27th May 2024

I was diagnosed with MS when I was twelve years old

2020 MS Connections

MS affects children as well as adults, with at least 30,000 people under 18 living with MS. Beatriz from Brazil was diagnosed with MS was she was just twelve years old. She reflects on that experience and what she has learnt since.

Hi, I’m Bea and I’ve been living with MS for over thirteen years. I want to share a little bit about my journey to diagnosis with you all. I remember it like it was yesterday – the day I woke up feeling like my tongue was tingling. I’d always been a very anxious child, so my parents thought it was just another anxiety attack. But within a week this tingling had spread to the entire left side of my body. That’s when I started hurting myself unintentionally  bumping my foot on furniture corners, accidentally burning myself and not feeling any pain. My parents took me to the hospital and the doctors began doing various tests to assess what could be happening.

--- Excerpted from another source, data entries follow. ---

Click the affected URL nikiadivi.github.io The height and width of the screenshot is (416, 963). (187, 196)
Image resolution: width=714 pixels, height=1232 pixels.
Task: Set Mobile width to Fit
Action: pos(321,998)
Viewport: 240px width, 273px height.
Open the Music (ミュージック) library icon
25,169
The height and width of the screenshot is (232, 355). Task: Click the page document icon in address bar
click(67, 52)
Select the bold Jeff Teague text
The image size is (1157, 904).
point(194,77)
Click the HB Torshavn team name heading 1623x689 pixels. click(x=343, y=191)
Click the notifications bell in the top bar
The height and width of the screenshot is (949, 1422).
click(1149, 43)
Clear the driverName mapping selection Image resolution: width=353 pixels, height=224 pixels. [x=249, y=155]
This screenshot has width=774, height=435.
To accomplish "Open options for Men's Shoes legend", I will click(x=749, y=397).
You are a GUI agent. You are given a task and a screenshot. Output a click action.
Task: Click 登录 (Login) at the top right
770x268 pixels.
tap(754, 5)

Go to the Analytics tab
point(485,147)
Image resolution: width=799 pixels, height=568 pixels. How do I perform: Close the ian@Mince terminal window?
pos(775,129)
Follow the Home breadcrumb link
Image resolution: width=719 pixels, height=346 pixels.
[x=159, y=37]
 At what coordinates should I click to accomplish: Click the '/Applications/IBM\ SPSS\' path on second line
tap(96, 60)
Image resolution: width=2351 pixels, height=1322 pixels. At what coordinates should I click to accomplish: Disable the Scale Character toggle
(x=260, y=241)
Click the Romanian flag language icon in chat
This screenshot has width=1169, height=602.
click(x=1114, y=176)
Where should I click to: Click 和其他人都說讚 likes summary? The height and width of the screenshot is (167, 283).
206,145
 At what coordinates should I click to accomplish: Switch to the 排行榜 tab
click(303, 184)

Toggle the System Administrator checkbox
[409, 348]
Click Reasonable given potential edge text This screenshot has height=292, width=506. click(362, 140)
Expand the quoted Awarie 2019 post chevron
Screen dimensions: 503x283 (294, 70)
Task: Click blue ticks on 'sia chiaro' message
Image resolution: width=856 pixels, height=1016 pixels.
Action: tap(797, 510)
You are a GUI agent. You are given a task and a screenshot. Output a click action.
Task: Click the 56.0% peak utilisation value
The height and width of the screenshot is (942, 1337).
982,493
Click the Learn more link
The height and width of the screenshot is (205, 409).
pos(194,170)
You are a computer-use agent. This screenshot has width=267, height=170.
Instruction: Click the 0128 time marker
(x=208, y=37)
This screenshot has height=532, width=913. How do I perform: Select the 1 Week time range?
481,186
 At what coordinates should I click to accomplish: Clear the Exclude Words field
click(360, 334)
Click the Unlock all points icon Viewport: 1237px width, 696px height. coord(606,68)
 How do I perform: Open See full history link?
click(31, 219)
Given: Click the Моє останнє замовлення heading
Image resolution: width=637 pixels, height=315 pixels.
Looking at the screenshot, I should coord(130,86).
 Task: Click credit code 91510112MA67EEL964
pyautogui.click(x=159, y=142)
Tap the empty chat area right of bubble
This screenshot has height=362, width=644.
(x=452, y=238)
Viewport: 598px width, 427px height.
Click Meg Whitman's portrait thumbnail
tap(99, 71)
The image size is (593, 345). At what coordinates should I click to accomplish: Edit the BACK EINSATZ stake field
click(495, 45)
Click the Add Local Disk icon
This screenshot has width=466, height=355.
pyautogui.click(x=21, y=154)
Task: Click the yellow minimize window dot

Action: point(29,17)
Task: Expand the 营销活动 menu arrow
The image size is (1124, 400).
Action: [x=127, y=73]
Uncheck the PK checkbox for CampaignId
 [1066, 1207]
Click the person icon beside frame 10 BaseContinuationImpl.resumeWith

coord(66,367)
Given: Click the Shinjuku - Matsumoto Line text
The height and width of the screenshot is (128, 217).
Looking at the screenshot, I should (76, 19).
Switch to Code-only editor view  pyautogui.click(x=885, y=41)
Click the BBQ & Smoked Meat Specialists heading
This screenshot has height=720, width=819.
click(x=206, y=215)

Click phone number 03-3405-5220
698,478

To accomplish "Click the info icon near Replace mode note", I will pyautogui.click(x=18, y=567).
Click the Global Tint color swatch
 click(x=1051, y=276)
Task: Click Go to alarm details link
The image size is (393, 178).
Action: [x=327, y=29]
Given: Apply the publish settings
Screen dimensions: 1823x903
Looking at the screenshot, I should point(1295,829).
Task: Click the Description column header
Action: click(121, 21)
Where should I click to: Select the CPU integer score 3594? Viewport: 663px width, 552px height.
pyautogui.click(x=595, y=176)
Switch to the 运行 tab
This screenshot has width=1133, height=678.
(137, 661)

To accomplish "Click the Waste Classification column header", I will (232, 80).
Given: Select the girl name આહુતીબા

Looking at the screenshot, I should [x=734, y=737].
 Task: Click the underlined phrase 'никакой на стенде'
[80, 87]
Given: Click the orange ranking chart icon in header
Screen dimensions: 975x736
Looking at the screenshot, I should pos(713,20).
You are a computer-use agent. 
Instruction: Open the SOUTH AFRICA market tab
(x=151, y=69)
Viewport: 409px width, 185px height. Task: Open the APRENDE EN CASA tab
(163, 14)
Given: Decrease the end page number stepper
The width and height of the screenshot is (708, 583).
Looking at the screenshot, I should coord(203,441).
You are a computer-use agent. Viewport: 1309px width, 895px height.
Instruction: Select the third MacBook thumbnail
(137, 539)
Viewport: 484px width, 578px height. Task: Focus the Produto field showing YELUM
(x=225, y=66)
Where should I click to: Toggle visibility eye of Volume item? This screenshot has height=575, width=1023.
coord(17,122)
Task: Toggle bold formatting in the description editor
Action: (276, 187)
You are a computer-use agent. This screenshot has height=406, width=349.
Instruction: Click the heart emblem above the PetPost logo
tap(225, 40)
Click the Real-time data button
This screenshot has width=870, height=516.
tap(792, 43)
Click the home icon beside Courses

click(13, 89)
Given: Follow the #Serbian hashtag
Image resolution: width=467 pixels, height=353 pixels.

It was then that my first two lesions showed up on an MRI scan, however it still wasn’t enough to confirm the diagnosis. I went home with just some painkillers. About a year later I had a new flare-up and in this one I ended up losing strength and sensation throughout my entire body.

I couldn’t feel anything from the neck down and I was unable to walk, unable to move, and I couldn’t do anything on my own.

So it took about a year for my diagnosis to actually be confirmed – that’s when I sought out the Brazilian Multiple Sclerosis Association. They helped me with referrals to professionals that could help. That’s where I met my neurologist who’s still my neurologist today. She confirmed my diagnosis and I started treatment as soon as possible.

It wasn’t an easy journey but I always had my family very close by my side, supporting me through all the tests and all the treatments such as therapy, physical activity and diet. My family was always there for me, supporting and encouraging me.

Of course thirteen years on since diagnosis, I have faced many challenges. But after I started treatment, my quality of life changed a lot. I started eating better, exercising, accepting therapy as a therapeutic process and doing other complementary therapies that helped. This changed my life completely, transformed it.

What really helped me understand the diagnosis and to accept treatment was embracing the idea of living day by day. It’s not easy to have a diagnosis of an incurable disease, but there is treatment and quality of life.

If I could go back to when twelve-year-old Bea was being diagnosed, I’d like to give her a message. I would also like to give a message to those who are being diagnosed now. It’s not going to be a smooth journey but it is possible to have a quality life. I thought I would never have a future and that I would never be a normal person, but you know what no one is normal anyway. We all have small problems in our daily lives that make our lives a bit more difficult but that’s alright.

We live one day at a time and the sooner you start treatment the better because you can also have a better quality of life. Although there is still no cure, there is treatment, and we can have a quality healthy life even with an incurable diagnosis.

So don’t give up on your dreams and don’t give up on living each one of them for thinking that MS will take that away from you, it’s quite the opposite. Always be yourself and dream big because a diagnosis doesn’t define you.

Our thanks to Beatriz and the Associação Brasileira de Esclerose Múltipla.